## PROVIDED TEXT
* * * * *

APICS, currently known as the Association for Supply Chain Management is a not-for-profit international education organization offering certification programs, training tools, and networking opportunities to increase workplace performance.  Formed in 1957, the mission of the organization is to advance end-to-end supply chain management. APICS merged with the Supply-Chain Council in 2014, and the American Society of Transportation and Logistics in 2015.

History

In 1957, 20 production control managers in various industries formed the American Production and Inventory Control Society.  The organization later became an international association known as APICS.  The organization offers certification programs, training tools, and networking opportunities for the purpose of increasing workplace performance in the supply chain.

The Supply-Chain Council (SCC) merged into APICS on 5 August 2014. APICS also merged with the American Society of Transportation and Logistics (AST&L) in 2015.

* * * * *

## TASK INSTRUCTIONS
1 – In the APICS passage, rewrite the part that opens with the words containing "APICS, currently known" and closes with "Logistics in 2015.", replacing "not-for-profit" with "nonprofit".
2 – List everything the APICS passage says the organization offers.
3 – According to the APICS passage, how many production control managers formed the American Production and Inventory Control Society in 1957?

* * * * *

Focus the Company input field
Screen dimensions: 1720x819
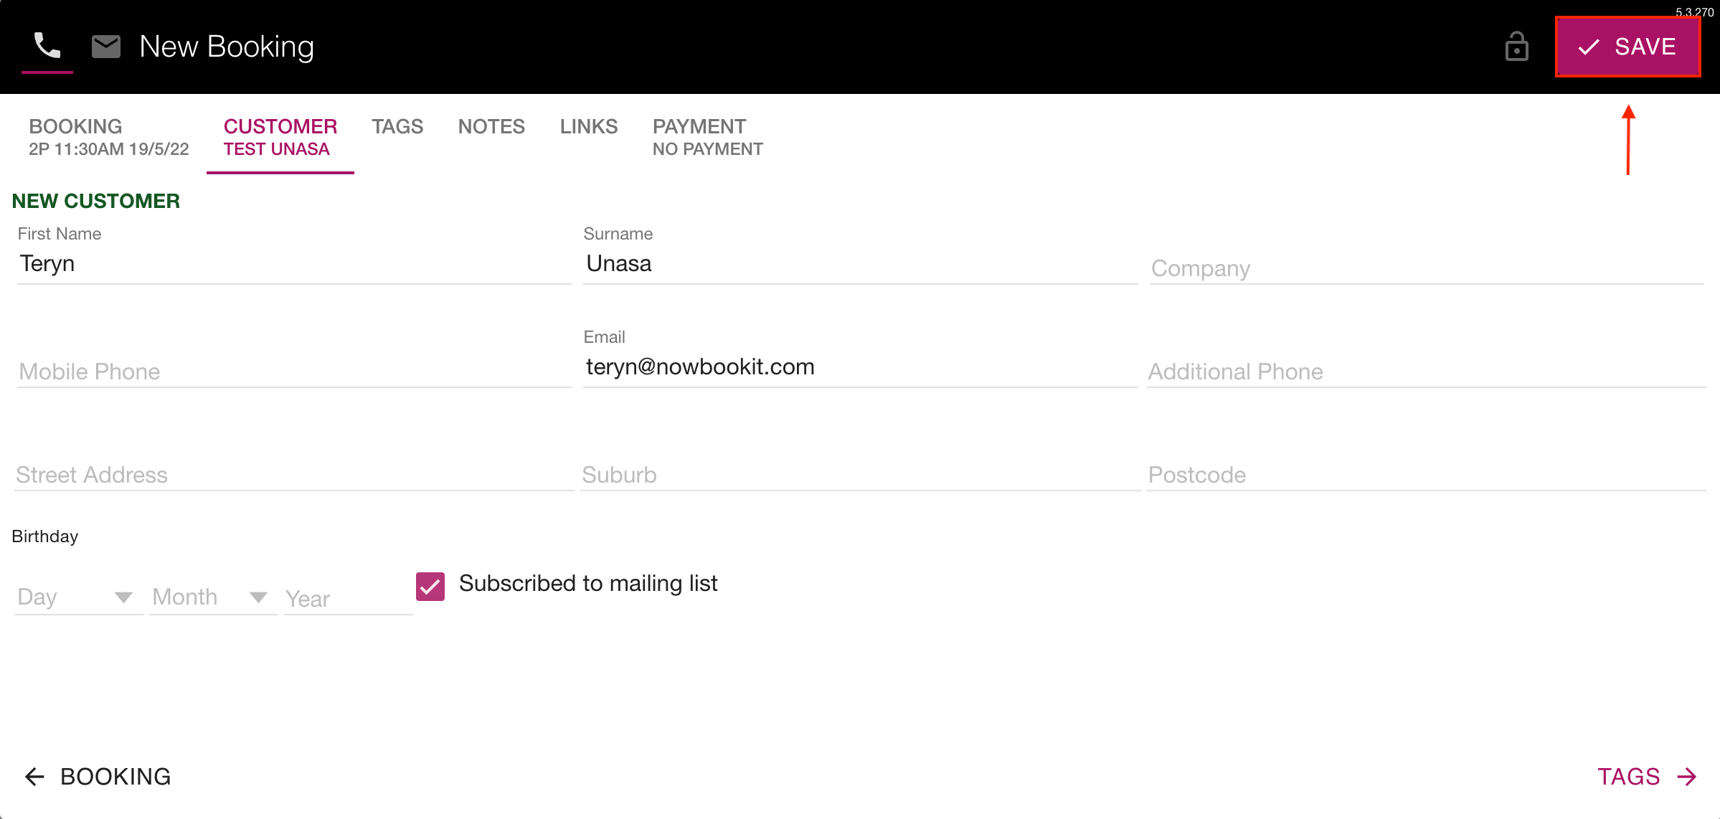coord(1425,268)
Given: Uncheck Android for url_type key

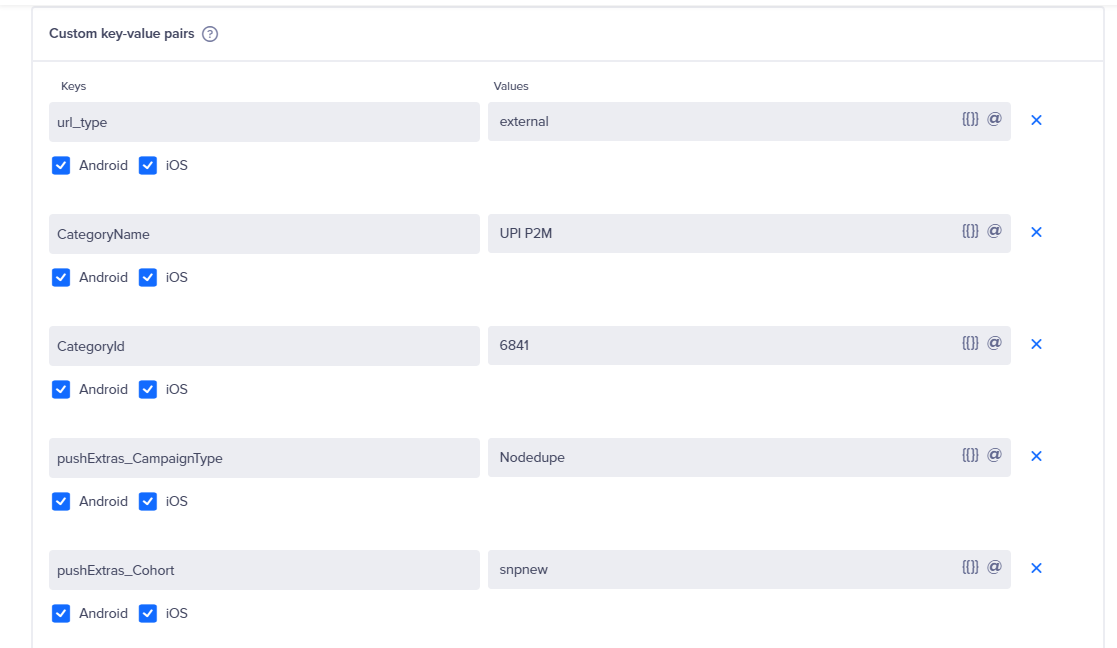Looking at the screenshot, I should click(61, 165).
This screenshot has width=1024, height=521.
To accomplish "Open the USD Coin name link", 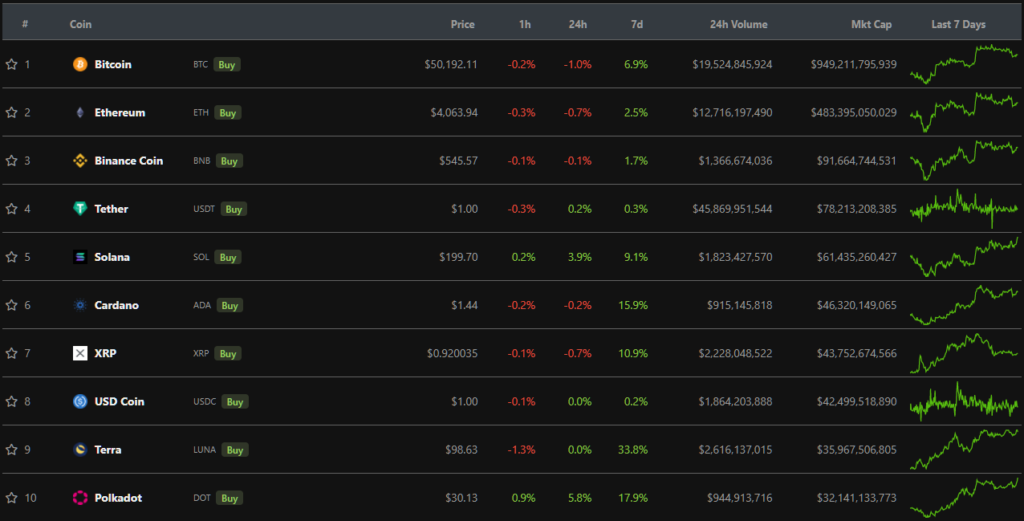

* * * * *

## COMPLETED EXERCISE
1 –
APICS, currently known as the Association for Supply Chain Management is a nonprofit international education organization offering certification programs, training tools, and networking opportunities to increase workplace performance.  Formed in 1957, the mission of the organization is to advance end-to-end supply chain management. APICS merged with the Supply-Chain Council in 2014, and the American Society of Transportation and Logistics in 2015.

2 – Certification programs, training tools, and networking opportunities.

3 – Twenty.